Kasokoso locals clash with security over relief food

Happy. Some the beneficiaries of government relief food jubilate after receiving their packages in Kasokoso, Kira Municipality in Wakiso District yesterday. PHOTO BY ABUBAKER LUBOWA.

What you need to know:

  • A police officers who was on ground but did not want to be identified since he is not authorised to speak to the media, said some children were not being given food because the orders had changed.

Residents of Kasokoso in Kira Division, Wakiso District, yesterday clashed with security officials distributing food in the area for sidelining their children during the exercise.
The Minister of Kampala, Ms Betty Amongi, while addressing the media at the Uganda Media Centre in Kampala on Tuesday said every individual in a homestead irrespective of his or her age should be given 6kgs of posho and 3kgs of beans each.
However, the process was different in Kasokoso.
A number of children below the age of eight years were yesterday not given food, something that angered some residents, who questioned the security officials why their children were not given their share as stipulated by the government.

Not happy
“Why have you not given my son food? The government said all individuals in the house must be given a share. This boy also eats food and I think you should have given him his share as well,” Ms Madinah Nakiwala, a mother of a two-year-old boy, asked an official who handed food to her.
Ms Nakiwala told Daily Monitor that if her child could not be given the maize flour and beans, then the distribution team should have given him milk and sugar if they thought he could not eat posho.
Another family with three children, all above three years old, was not amused with the distribution teams after they gave all the three children one pack of 6kgs of maize flour and 3kg of beans as opposed to giving each one of them their own packages.

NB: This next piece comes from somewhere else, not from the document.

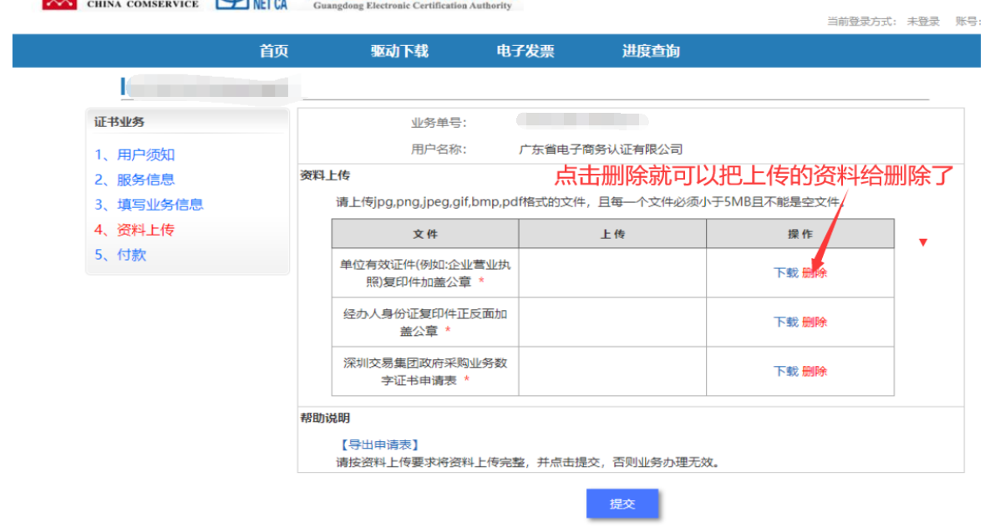Image resolution: width=1005 pixels, height=528 pixels.
Task: Expand the red triangle beside the upload table
Action: pyautogui.click(x=922, y=242)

“These children are old. They also eat a lot of food so they should have been given their share as the government said. I am a mechanic and I lost my job due to the lockdown,” Mr John Okuka, the father of the three children, said.
Ms Rose Nakayiza, the old Kasokoso Village chairperson, said the initial arrangement by the government was to give food to each individual in the family, but she does not know why this arrangement was changed.
She also said the distribution teams were supposed to give milk to breastfeeding mothers and sugar, but only mothers with children below the age of seven months were given milk.

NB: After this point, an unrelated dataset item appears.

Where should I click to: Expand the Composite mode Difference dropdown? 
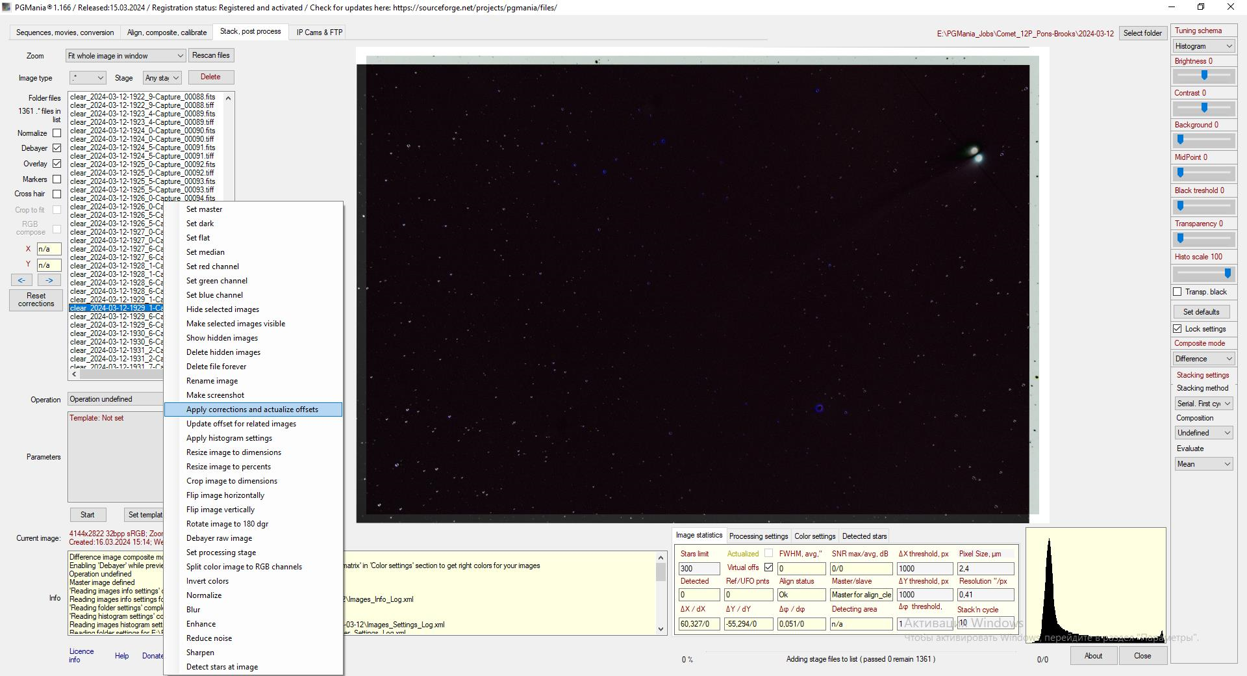click(1203, 359)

Some residents in houses with wall fences were sidelined, but some of them, upon citing the distribution team, attacked them and demanded to be given food.
The distribution team had no option but to give them food as well.
All residents who receive food are registered by a team from Red Cross before receiving the food, while those who are not found at home are not given because they are perceived to be among the essential workers.

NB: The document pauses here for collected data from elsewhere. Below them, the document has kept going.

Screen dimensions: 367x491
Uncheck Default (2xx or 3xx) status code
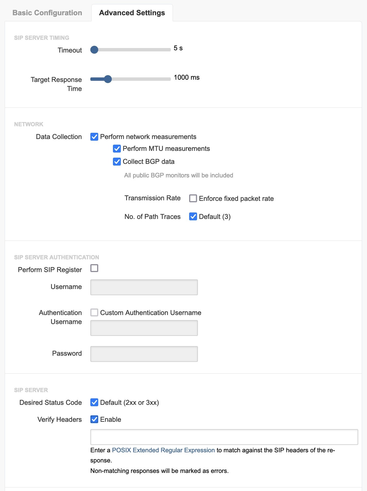[94, 402]
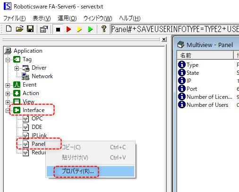Image resolution: width=239 pixels, height=192 pixels.
Task: Close the tree panel with X button
Action: (x=164, y=39)
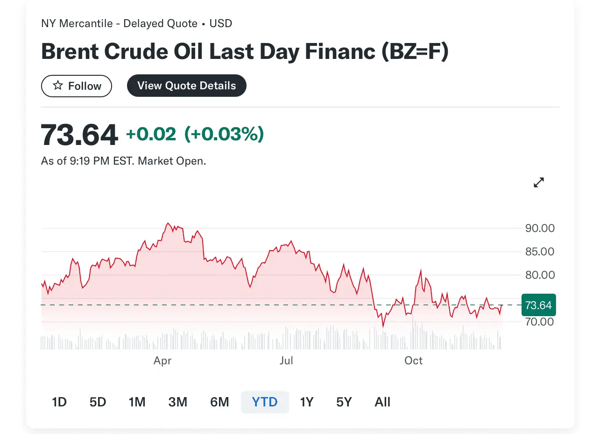Switch chart to 1M range
Screen dimensions: 593x434
tap(137, 402)
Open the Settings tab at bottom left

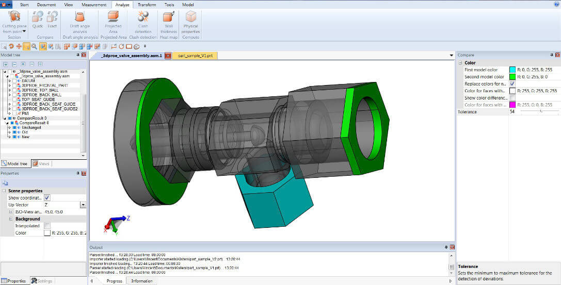click(41, 281)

A police officers who was on ground but did not want to be identified since he is not authorised to speak to the media, said some children were not being given food because the orders had changed.
“We received fresh orders that even when there are 10 people in a household, we should not give them more than four packs of 6kgs of maize flour and 3kgs of beans because other people also have to get,” the police officers said.
By press time, we could not get Ms Amongi’s comment on why children were not receiving their share as she had earlier communicated.